## begin RECORDED INFORMATION

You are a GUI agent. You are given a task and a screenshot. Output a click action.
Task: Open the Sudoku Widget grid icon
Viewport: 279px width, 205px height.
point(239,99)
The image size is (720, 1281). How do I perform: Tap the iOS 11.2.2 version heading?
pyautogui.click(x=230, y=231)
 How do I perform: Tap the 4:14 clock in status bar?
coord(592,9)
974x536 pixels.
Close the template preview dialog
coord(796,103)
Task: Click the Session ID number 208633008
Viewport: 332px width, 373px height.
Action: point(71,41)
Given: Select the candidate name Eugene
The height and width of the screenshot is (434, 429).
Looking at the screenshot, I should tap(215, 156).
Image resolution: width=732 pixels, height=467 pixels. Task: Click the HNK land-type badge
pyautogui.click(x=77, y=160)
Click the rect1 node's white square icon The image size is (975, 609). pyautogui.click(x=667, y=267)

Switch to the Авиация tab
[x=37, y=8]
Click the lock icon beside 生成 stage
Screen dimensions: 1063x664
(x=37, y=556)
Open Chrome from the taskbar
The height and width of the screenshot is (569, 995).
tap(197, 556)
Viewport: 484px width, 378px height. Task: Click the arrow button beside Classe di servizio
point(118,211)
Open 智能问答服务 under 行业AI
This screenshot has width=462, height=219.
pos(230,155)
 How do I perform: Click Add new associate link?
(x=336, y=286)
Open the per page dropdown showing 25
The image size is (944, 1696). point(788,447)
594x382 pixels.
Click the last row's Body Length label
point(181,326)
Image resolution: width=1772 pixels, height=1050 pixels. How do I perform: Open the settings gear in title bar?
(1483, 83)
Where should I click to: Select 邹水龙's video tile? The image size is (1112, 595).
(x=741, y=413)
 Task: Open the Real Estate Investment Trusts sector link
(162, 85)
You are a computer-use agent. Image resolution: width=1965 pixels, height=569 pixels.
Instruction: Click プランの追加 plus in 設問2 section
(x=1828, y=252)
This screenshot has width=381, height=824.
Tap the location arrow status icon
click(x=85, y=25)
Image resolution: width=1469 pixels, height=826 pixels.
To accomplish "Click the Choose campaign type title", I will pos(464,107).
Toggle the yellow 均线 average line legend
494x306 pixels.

## end RECORDED INFORMATION

Count the lines of the records above that contain the string "type", treating uppercase and lowercase letters as different. Reply with the number alone.

[COMPLETE ANSWER] 2